The current behavior is :
When Cassandra DB is down for some reason, and is restarting.
During that down time if Services tries to connect to DB, it gives Cassandra DB not found errors and exits the request.
We are now required to restart the Service manually, after which it is able to connect to Cassandra.
(This issue is not observed during container startup or since we are handling it using the Init_Container feature of Kubernetes.
We are seeing this issue only when Cassandra goes down intermittently for some reason and is bringing itself up.)
Expected/Preferred behavior:
If Cassandra is not available, Service should keep checking or wait till it is up, and then reconnect to it.
This will provide a graceful reconnection mechanism.
Can you please let us know if there is any inbuilt lagom feature that would enable this behavior.

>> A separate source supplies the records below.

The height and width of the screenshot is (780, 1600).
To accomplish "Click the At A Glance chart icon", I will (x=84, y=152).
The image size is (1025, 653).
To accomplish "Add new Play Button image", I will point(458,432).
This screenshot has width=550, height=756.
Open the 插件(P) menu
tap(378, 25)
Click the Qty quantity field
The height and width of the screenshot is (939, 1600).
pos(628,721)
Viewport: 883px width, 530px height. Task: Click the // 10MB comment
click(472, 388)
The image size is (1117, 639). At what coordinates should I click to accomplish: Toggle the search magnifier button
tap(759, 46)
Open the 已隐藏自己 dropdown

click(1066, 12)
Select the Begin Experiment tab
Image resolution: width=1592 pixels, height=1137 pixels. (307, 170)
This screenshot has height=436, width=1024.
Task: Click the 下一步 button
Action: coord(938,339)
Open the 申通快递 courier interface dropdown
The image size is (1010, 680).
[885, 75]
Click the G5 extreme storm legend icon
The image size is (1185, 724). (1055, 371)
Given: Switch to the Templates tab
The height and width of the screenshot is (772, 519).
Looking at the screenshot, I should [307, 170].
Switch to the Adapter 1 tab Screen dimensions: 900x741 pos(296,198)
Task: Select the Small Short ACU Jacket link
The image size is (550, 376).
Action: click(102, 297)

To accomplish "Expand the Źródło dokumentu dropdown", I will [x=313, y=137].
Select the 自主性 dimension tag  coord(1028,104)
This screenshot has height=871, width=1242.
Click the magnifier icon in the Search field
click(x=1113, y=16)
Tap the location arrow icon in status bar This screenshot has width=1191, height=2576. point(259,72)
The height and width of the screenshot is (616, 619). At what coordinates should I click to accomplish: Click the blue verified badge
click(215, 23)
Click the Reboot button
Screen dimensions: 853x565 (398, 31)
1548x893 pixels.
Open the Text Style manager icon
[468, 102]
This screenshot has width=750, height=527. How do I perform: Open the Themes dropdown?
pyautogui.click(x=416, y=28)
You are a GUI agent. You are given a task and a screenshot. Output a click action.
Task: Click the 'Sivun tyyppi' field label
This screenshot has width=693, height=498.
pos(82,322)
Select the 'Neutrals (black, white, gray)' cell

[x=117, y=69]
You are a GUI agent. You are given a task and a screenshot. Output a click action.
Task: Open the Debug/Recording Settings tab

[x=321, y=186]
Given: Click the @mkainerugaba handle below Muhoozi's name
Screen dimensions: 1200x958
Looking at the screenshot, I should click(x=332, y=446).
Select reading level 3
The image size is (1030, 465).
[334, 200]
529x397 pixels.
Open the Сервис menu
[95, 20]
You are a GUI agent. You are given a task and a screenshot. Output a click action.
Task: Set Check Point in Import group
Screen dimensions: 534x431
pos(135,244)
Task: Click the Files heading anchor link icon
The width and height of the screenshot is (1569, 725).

Or if we should write a retry mechanism code.
We observed this reconnection mechanism already exists for Kafka. Whenever Kafka goes down and up, the services connect to it automatically.
We are seeing the same behavior in k8s. If the cassandra statefulset restarts a pod, the IP address changes, but lagom/akka-persistence continues to use the old addresses. Note that we are binding to the cassandra service, but akka-persistence is caching the initial ip addresses from the dns service lookup.
I’m not sure if you are expiriencing the same issue but regarding cassandra endpoint discovery and access will mainly depend on used ServiceLocator implementation.
ServiceLocator is responsible for, depending in the implementation, querying endpoints, caching and load-balancing.
The connection pool in the Cassandra driver should reconnect itself after the initial discovery and connect to the contact points. I can see that this could be a problem if the entire Cassandra cluster is restarted with new IP adresses. I think there is a recently added issue about this, https://github.com/akka/akka-persistence-cassandra/issues/445
We are using the following configuration for Cassandra persistence.
When Cassandra is down, service is coming down and not looking for Cassandra connectivity when Cassandra is up and running.